#### TUGAS:
Gantilah "text field" dengan "input box" pada bagian data mulai dari baris yang memuat "Focus the Eメールアドレス1 text field" sampai baris yang memuat "Viewport: 927px width, 1201px height.", lalu tuliskan kembali bagian itu tanpa perubahan lain.

#### DATA YANG DIBERIKAN:
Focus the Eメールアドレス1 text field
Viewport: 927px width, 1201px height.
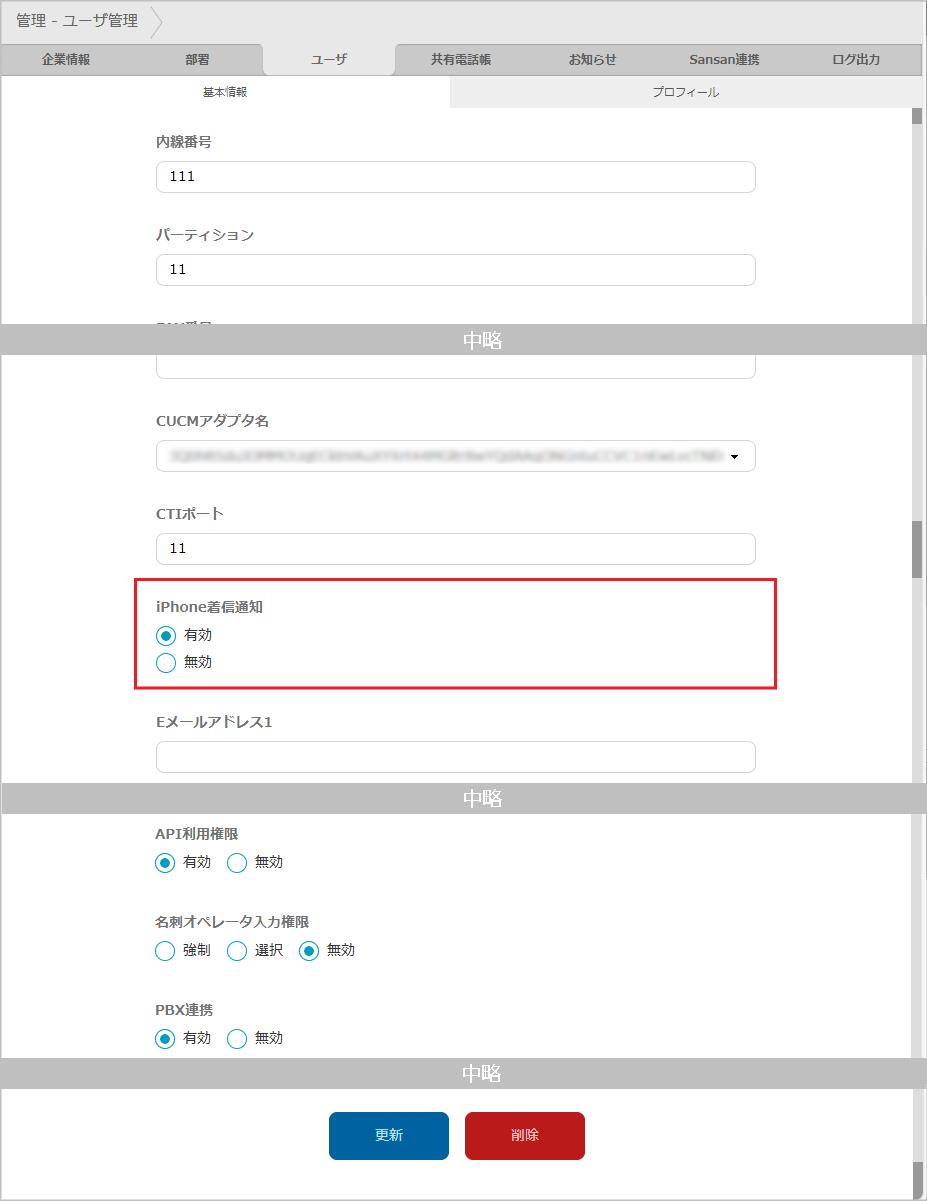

---

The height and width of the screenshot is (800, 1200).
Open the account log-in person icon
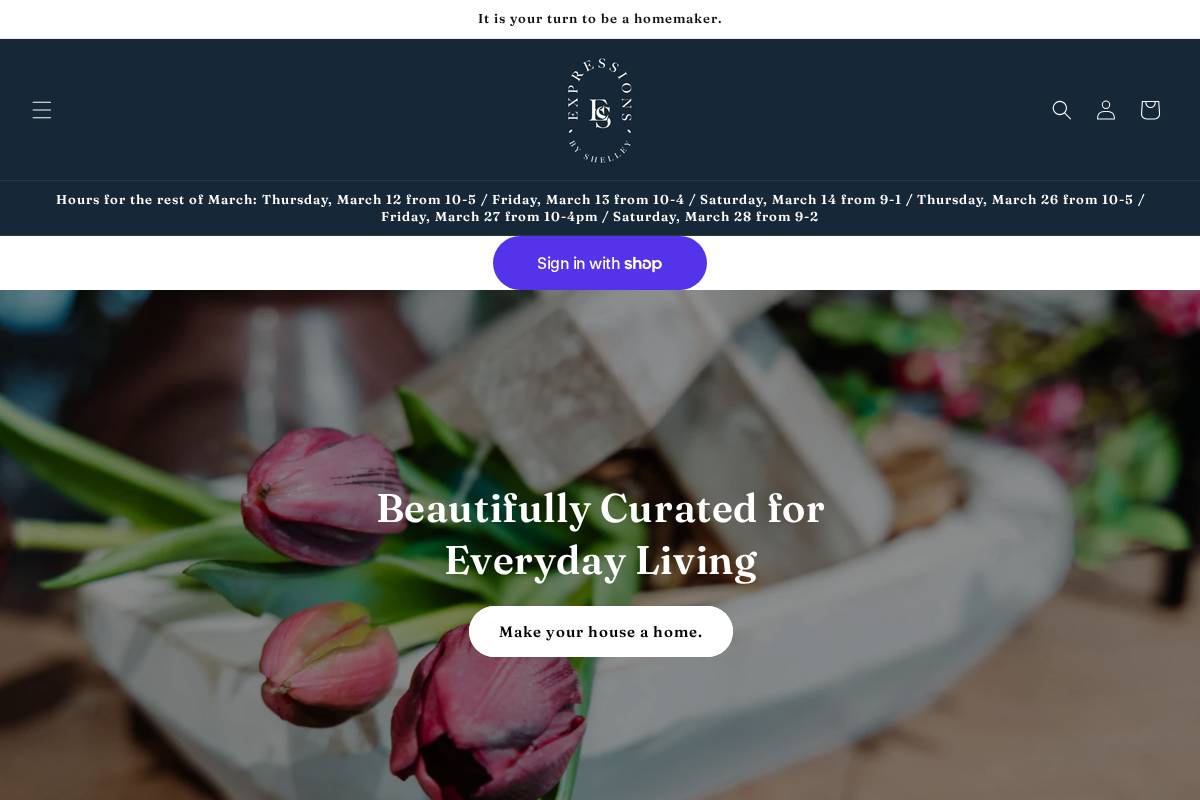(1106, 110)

#### PENYELESAIAN LATIHAN:
Focus the Eメールアドレス1 input box
Viewport: 927px width, 1201px height.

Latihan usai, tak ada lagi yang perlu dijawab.